* **Fragmento de página**
__________________________________________________
Los negacionistas de la extrema derecha no son capaces de reconocer, sin el respectivo insulto y la respectiva amenaza, que ante esta realidad no queda más que hacer un acto de contrición y arrepentimiento. Sin embargo, prefieren sacar la calculadora de las fechas para exculpar al líder de su secta. La joven fue desaparecida el 30 de julio de 2002, cuando Uribe estaba a solo ocho días de su posesión y el hombre el 13 de octubre de 2002, justo en el marco de la Operación Orión, pero en una comuna diferente a la 13. Estos detalles, según la secta, exculpan al expresidente, porque “los datos no coinciden con la operación Orión”. Para las verdades el tiempo, decía mi padre. Y sí. Estos son apenas dos casos sobre los que hay que hilar demasiado fino para negar lo innegable. Pero seguirán emergiendo cuerpos de entre los escombros (ya aparecieron dos más), cada uno contando su propia historia, y a los negacionistas no les quedará más que unirse al coro de su mentor para decir con babaza en la boca y los ojos desorbitados “¡Sí, él dio la orden! ¡Y ojalá hubiera operaciones Orión por todo el país!” (como ya lo están haciendo) mientras acomodan los testimonios incontrovertibles y soportados con evidencias para hacerle creer a la opinión pública que esos muertos merecían su suerte. Ya lo hicieron con los mal llamados falsos positivos y lo volverán a hacer con los cadáveres de La Escombrera. Desde el “no estaban recogiendo café” hasta el “esos muchahos no estaban en actividades muy santas” hasta la macabra teoría de “los daños colaterales”, el neofascismo colombiano seguirá justificando los crímenes del gran colombiano, quien morirá impune, porque en Colombia la Justicia no es más que un anhelo sin rostro.
__________________________________________________
* **Indicación escrita**
Pasa al inglés esta oración del fragmento de página: "Ya lo hicieron con los mal llamados falsos positivos y lo volverán a hacer con los cadáveres de La Escombrera."

* **Bloque de datos**
__________________________________________________
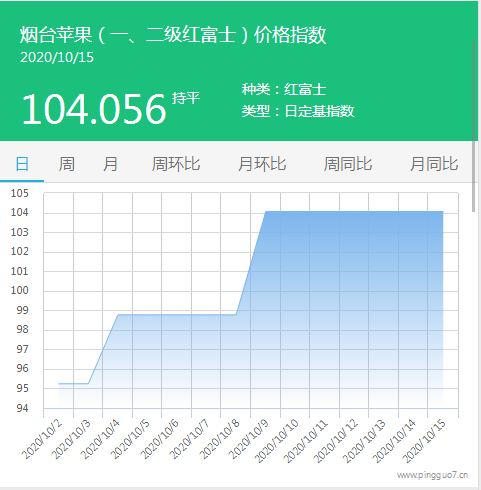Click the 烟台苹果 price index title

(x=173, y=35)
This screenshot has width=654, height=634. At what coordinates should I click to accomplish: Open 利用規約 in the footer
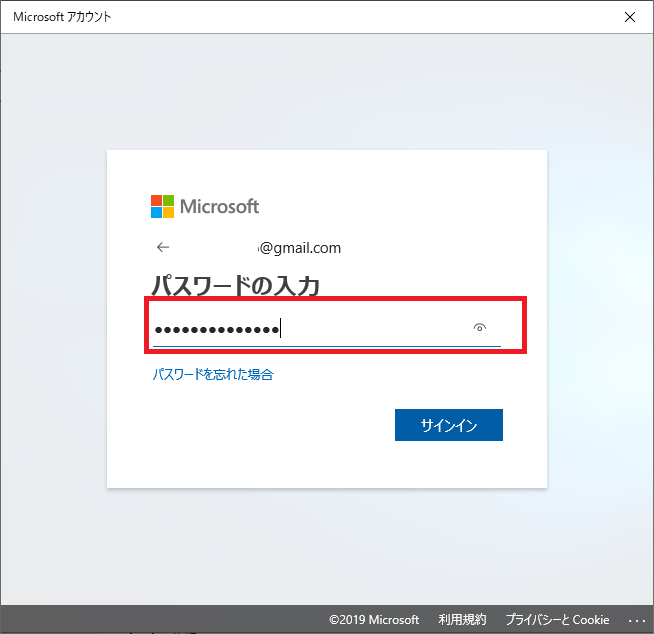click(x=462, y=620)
__________________________________________________
* **Resultado**
They already did it with the misnamed false positives, and they will do it again with the bodies from La Escombrera.